I am a lifelong Maryland resident and a Junior at the University of Maryland. Growing up, I was encouraged by influential citizens to appreciate our environment. I recall that on Earth Day our "Outdoor Education" class in middle school gave us trees to plant in our backyard. Maryland schools taught us to be stewards of our environment and appreciate its natural beauty. However, Maryland public policy does not seem to reflect this value.

I believe Maryland should and can do more to fight against the imminent threat of climate change. The State of Maryland could set an aggressive goal to reduce greenhouse gas emissions using practical policy already at the state's disposal. The Climate Crisis and Education Act (SB 76 and HB 33) promises to be one such policy solution to reduce greenhouse gas output by putting a price on carbon and raise revenue for schools and vulnerable communities.

Maryland has one of the longest shorelines in the country consisting of riparian zones needed for the Bay's ecological health. But air pollution threatens the Bay, along with the health and wellness of vulnerable residents of our state--the elderly, children and people of color who live near highways and emissions producing manufacturing plants. The Climate Crisis and Education Act would be the first carbon pricing bill in the country and would set our state apart in the fight against climate change. Revenues from this innovative solution would provide funding for our schools, fund construction of resilient green infrastructure, and hold up low and moderate-income families from the disproportionate effects on their communities due to climate change.

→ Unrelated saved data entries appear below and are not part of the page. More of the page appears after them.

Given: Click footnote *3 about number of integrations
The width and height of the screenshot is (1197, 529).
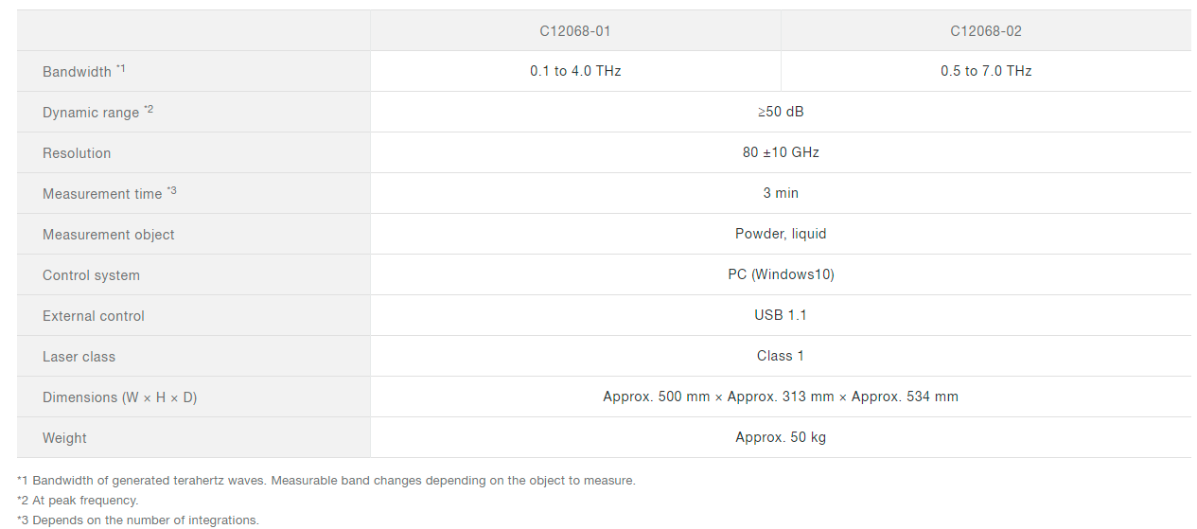Looking at the screenshot, I should click(x=138, y=520).
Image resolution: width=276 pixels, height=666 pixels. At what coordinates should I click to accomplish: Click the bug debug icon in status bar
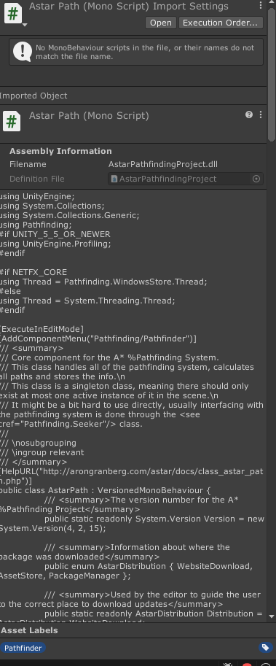pos(227,664)
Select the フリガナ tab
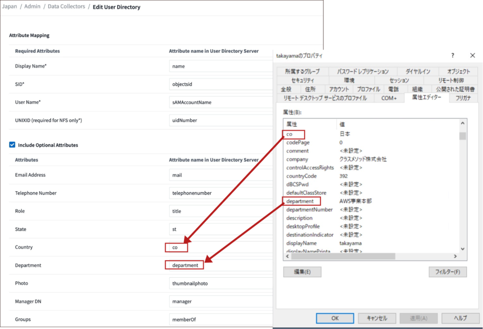 (462, 98)
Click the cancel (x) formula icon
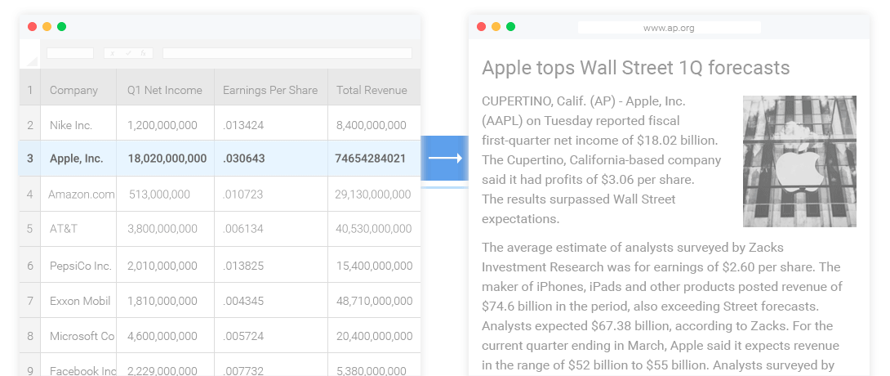Image resolution: width=890 pixels, height=376 pixels. coord(113,53)
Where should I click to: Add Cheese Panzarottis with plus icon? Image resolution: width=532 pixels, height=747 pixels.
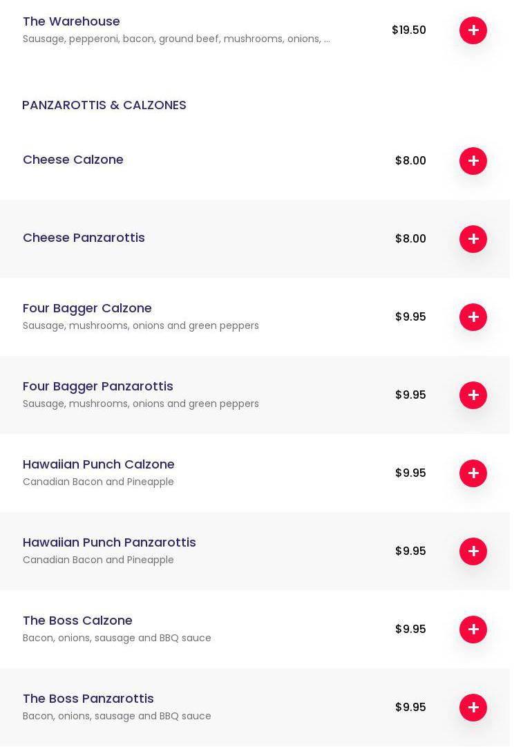coord(473,239)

This legislation is scheduled for a hearing in the House Economic Matters Committee of the Maryland General Assembly. Passing the Climate Crisis and Education Act would be a significant step forward for Maryland and would show how serious our legislators are about finding solutions to solve big problems. The State of Maryland would leave an indelible mark in efforts to combat climate change through innovative economic-based solutions and could lead other states to follow suit.